[Job 1]: Copy from the vibration-device excerpt below the passage that opens with the words containing "In the vibration" and closes with "elastic support members.".
[Job 2]:
Answer these questions using the vibration-device excerpt below:
(a) In the second example, which direction serves as an example of a first direction?
(b) What planar shape does the plate-shaped base 111 have?
(c) Around which component is the second excitation coil 130B wound?

[Extract]:
--*--
Also, as long as the predetermined functions can be implemented, the configuration of the magnetic drive part 50 may be changed appropriately. For example, the permanent magnet 70 may be arranged on either one of the front edge side or the rear edge side of the housing 10. Also, as long as different magnetic poles are arranged along the left-right direction and along the up-down direction, respectively, the shape of the slit 72 may be other than that described above. Also, multiple permanent magnets magnetized to be different magnetic poles along the left-right direction and along the up-down direction may be arranged in the housing 10.

Also, as long as the predetermined functions can be implemented, the magnetic drive part 50 may drive the vibrator 20 at a vibration frequency other than the first natural frequency and the second natural frequency. For example, the magnetic drive part 50 not only drives the vibrator 20 along the left-right direction at the first natural frequency and drives the vibrator 20 along the up-down direction at the second natural frequency, but also may drive the vibrator 20 in an oblique direction at an intermediate vibration frequency between the first natural frequency and the second natural frequency.

Next, a vibration providing part 2 according to a second example of the vibration providing part 220 will be described. FIG. 10 is a plan view illustrating a configuration of the vibration providing part 2; FIG. 11 is a plan view in which the movable yoke and the permanent magnet are removed from FIG. 10; and FIG. 12 is a cross-sectional view illustrating the configuration of the vibration providing part 2. FIG. 6 corresponds to a cross sectional view along a line I-I in FIGS. 4 and 5.

In the vibration providing part 2 according to the second example, the Z1-Z2 direction is an example of a first direction; and the Y1-Y2 direction is an example of a second direction.

As illustrated in FIGS. 10 to 12, the vibration providing part 2 includes a fixed yoke 110, a movable yoke 120, a first excitation coil 130A, a second excitation coil 130B, a first rubber 140A, a second rubber 140B, and a permanent magnet 160. The fixed yoke 110 has a plate-shaped base 111 having a generally rectangular planar shape. The axial core direction of the first excitation coil 130A and the second excitation coil 130B is parallel to the Z1-Z2 direction. The movable yoke 120 is an example of a first yoke, the fixed yoke 110 is an example of a second yoke, and the first rubber 140A and the second rubber 140B are examples of elastic support members.

The fixed yoke 110 further includes a central protruding part 112 protruding upward (on the Z1 side) from the center of the base 111; a first side protruding part 114A protruding upward from an edge (front edge) of the base 111 on the Y1 side in the longitudinal direction; and a second side protruding part 114B protruding upward from an edge (rear edge) of the base 111 on the Y2 side in the longitudinal direction. The first side protruding part 114A and the second side protruding part 114B are arranged at positions between which the central protruding parts 112 is interposed in the X1-X2 direction. The fixed yoke 110 further includes a first iron core 113A protruding upward from the base 111, between the central protruding part 112 and the first side protruding part 114A; and a second iron core 113B protruding upward from the base 111, between the central protruding part 112 and the second side protruding part 114B. The first excitation coil 130A is wound around the first iron core 113A, and the second excitation coil 130B is wound around the second iron core 113B. The first rubber 140A is arranged on the first side protruding part 114A, and the second rubber 140B is arranged on the second side protruding part 114B. The central protruding part 112 is an example of a first protruding part, and the first side protruding part 114A and the second side protruding part 114B are examples of second protruding parts.
--*--
[Data section]:
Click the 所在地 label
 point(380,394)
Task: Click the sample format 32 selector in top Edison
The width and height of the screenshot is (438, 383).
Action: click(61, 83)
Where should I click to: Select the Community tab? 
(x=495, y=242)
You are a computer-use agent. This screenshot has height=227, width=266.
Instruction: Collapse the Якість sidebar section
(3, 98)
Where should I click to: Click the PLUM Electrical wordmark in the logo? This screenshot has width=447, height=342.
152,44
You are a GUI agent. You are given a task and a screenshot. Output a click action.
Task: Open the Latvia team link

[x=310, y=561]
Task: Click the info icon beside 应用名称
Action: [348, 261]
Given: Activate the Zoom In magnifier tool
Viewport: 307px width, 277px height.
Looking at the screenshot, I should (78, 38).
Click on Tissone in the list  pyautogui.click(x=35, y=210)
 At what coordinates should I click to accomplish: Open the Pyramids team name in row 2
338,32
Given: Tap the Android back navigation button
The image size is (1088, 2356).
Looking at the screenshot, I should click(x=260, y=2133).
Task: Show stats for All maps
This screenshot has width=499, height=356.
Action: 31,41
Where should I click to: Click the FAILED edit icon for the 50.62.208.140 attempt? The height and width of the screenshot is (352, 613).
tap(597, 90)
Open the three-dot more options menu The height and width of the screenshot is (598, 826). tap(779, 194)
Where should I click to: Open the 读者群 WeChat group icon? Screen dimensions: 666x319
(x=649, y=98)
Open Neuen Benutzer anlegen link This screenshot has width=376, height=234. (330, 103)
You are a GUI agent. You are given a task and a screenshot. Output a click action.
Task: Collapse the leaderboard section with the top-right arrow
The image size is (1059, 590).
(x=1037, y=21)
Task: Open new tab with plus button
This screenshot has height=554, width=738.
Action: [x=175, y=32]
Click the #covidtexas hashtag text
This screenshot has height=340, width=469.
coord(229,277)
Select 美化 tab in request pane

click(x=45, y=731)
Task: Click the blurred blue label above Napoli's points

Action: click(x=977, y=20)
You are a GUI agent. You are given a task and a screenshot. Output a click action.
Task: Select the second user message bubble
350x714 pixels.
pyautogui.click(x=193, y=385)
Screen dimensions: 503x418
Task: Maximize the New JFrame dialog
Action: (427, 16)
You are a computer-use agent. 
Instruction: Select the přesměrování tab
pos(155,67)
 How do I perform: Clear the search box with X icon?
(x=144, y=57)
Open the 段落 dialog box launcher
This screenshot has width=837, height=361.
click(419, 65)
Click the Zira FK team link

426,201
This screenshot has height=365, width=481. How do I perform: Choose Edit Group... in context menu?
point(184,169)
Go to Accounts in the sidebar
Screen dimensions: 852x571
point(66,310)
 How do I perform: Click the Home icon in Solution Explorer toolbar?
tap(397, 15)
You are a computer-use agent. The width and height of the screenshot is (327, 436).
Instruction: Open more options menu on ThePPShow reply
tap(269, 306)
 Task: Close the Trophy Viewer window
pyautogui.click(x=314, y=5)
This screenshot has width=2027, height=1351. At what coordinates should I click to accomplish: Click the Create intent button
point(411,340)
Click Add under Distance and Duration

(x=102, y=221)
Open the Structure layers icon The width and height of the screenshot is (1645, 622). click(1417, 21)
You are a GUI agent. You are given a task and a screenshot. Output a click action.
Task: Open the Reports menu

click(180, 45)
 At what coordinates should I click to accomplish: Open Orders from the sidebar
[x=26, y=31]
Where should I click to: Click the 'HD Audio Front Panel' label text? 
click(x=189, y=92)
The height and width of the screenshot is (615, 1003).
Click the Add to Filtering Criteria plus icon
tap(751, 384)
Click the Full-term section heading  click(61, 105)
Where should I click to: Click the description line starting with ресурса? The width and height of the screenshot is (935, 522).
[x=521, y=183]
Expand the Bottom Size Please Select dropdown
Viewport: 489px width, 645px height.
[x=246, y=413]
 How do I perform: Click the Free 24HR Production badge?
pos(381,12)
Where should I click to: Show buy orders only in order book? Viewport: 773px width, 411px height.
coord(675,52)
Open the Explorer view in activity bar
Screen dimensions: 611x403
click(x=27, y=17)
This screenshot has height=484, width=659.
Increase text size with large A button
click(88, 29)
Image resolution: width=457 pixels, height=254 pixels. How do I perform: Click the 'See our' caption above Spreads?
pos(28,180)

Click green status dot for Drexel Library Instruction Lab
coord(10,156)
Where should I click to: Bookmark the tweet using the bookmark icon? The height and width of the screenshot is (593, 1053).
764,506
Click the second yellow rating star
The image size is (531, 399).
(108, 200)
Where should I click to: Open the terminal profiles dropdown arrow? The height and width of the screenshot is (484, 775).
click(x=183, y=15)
--*--
[Expected output 1]:
In the vibration providing part 2 according to the second example, the Z1-Z2 direction is an example of a first direction; and the Y1-Y2 direction is an example of a second direction.

As illustrated in FIGS. 10 to 12, the vibration providing part 2 includes a fixed yoke 110, a movable yoke 120, a first excitation coil 130A, a second excitation coil 130B, a first rubber 140A, a second rubber 140B, and a permanent magnet 160. The fixed yoke 110 has a plate-shaped base 111 having a generally rectangular planar shape. The axial core direction of the first excitation coil 130A and the second excitation coil 130B is parallel to the Z1-Z2 direction. The movable yoke 120 is an example of a first yoke, the fixed yoke 110 is an example of a second yoke, and the first rubber 140A and the second rubber 140B are examples of elastic support members.

[Expected output 2]:
(a) The Z1-Z2 direction
(b) A generally rectangular planar shape
(c) The second iron core 113B